▸ Task description: Retype word for word the lines of the data below, from the first to the one bearing "[LinkedIn] (41, 1148)", with that one included.

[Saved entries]
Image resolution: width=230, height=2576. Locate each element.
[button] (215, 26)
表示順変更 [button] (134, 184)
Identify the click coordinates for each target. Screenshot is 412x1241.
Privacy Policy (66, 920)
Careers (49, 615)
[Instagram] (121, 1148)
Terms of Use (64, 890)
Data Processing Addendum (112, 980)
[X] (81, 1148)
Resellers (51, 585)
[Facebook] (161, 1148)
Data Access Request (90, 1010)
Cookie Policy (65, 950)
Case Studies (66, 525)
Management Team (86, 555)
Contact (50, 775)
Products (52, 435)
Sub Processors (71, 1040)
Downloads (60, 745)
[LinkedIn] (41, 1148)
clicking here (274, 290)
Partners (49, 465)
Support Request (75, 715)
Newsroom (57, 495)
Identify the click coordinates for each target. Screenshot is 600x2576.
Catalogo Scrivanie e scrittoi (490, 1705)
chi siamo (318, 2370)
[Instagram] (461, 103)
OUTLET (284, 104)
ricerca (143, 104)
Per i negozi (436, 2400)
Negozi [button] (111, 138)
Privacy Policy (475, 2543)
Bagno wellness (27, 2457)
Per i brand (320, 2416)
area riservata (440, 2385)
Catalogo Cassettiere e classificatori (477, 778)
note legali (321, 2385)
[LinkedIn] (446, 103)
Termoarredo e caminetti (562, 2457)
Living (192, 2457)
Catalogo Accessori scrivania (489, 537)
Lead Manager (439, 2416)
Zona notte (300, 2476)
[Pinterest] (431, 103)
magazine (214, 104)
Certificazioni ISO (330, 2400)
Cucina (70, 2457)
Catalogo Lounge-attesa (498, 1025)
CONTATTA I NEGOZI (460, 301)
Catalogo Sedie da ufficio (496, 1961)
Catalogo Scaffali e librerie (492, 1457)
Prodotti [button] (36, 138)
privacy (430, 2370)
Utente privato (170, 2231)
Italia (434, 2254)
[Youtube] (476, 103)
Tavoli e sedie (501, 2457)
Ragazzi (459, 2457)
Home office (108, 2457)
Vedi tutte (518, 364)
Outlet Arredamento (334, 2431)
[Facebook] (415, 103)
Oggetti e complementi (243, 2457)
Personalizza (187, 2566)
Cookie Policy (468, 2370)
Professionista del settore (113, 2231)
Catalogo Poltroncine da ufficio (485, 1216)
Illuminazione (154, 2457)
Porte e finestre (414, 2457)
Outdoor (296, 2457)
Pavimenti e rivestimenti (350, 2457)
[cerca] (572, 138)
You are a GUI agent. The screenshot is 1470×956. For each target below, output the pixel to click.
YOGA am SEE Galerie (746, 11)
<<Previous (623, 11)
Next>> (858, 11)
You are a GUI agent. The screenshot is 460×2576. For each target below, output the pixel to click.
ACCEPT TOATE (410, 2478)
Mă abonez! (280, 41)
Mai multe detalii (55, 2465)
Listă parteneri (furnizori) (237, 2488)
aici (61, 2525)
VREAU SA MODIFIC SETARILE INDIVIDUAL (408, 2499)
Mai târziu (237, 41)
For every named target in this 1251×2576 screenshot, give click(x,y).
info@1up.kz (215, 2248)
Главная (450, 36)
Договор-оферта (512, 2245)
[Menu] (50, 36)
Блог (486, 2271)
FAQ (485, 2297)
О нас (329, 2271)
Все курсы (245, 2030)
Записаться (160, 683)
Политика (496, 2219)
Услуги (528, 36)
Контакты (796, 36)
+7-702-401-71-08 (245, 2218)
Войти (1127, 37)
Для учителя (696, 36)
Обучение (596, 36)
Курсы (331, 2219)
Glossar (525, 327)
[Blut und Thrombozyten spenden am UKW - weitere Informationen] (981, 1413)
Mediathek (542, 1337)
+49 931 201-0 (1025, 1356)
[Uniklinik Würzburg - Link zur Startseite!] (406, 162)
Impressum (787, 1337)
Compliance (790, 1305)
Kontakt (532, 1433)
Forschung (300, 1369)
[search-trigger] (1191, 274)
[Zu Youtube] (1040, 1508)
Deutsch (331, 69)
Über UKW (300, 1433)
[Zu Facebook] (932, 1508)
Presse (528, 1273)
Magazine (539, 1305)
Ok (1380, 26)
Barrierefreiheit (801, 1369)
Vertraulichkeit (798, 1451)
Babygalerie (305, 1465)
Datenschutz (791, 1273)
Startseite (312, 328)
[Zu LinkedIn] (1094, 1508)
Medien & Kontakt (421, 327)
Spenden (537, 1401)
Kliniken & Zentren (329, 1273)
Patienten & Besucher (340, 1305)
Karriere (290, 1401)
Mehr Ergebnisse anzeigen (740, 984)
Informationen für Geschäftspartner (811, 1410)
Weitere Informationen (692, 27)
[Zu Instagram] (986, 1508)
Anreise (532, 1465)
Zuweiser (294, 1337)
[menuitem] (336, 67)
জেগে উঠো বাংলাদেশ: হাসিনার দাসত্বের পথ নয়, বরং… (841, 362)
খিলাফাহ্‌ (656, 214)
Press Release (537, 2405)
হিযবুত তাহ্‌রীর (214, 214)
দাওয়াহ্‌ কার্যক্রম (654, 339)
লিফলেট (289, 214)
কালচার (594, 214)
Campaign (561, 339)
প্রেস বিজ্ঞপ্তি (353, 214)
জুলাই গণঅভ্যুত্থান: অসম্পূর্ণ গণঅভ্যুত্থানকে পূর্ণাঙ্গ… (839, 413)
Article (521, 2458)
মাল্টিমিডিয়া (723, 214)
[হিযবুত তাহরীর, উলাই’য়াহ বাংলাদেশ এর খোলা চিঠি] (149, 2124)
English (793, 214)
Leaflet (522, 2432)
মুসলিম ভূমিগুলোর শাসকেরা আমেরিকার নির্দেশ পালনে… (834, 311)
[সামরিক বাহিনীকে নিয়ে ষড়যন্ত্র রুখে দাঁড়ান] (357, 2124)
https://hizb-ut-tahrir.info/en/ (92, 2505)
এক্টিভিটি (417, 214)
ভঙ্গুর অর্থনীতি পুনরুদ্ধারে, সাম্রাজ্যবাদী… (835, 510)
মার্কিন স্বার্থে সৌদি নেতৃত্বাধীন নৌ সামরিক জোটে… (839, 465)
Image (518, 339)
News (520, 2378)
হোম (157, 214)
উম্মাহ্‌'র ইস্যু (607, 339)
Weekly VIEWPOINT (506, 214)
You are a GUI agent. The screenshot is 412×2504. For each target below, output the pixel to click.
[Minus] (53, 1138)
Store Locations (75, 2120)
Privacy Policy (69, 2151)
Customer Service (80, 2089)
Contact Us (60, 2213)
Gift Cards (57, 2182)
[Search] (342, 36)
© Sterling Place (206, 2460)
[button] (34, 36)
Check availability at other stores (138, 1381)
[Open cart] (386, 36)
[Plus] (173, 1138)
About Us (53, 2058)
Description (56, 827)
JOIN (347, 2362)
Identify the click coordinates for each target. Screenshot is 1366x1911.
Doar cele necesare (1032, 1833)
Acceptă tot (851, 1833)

▸ Output for this task:
Image resolution: width=230, height=2576. Locate each element.
[button] (215, 26)
表示順変更 [button] (134, 184)
Identify the click coordinates for each target. Screenshot is 412x1241.
Privacy Policy (66, 920)
Careers (49, 615)
[Instagram] (121, 1148)
Terms of Use (64, 890)
Data Processing Addendum (112, 980)
[X] (81, 1148)
Resellers (51, 585)
[Facebook] (161, 1148)
Data Access Request (90, 1010)
Cookie Policy (65, 950)
Case Studies (66, 525)
Management Team (86, 555)
Contact (50, 775)
Products (52, 435)
Sub Processors (71, 1040)
Downloads (60, 745)
[LinkedIn] (41, 1148)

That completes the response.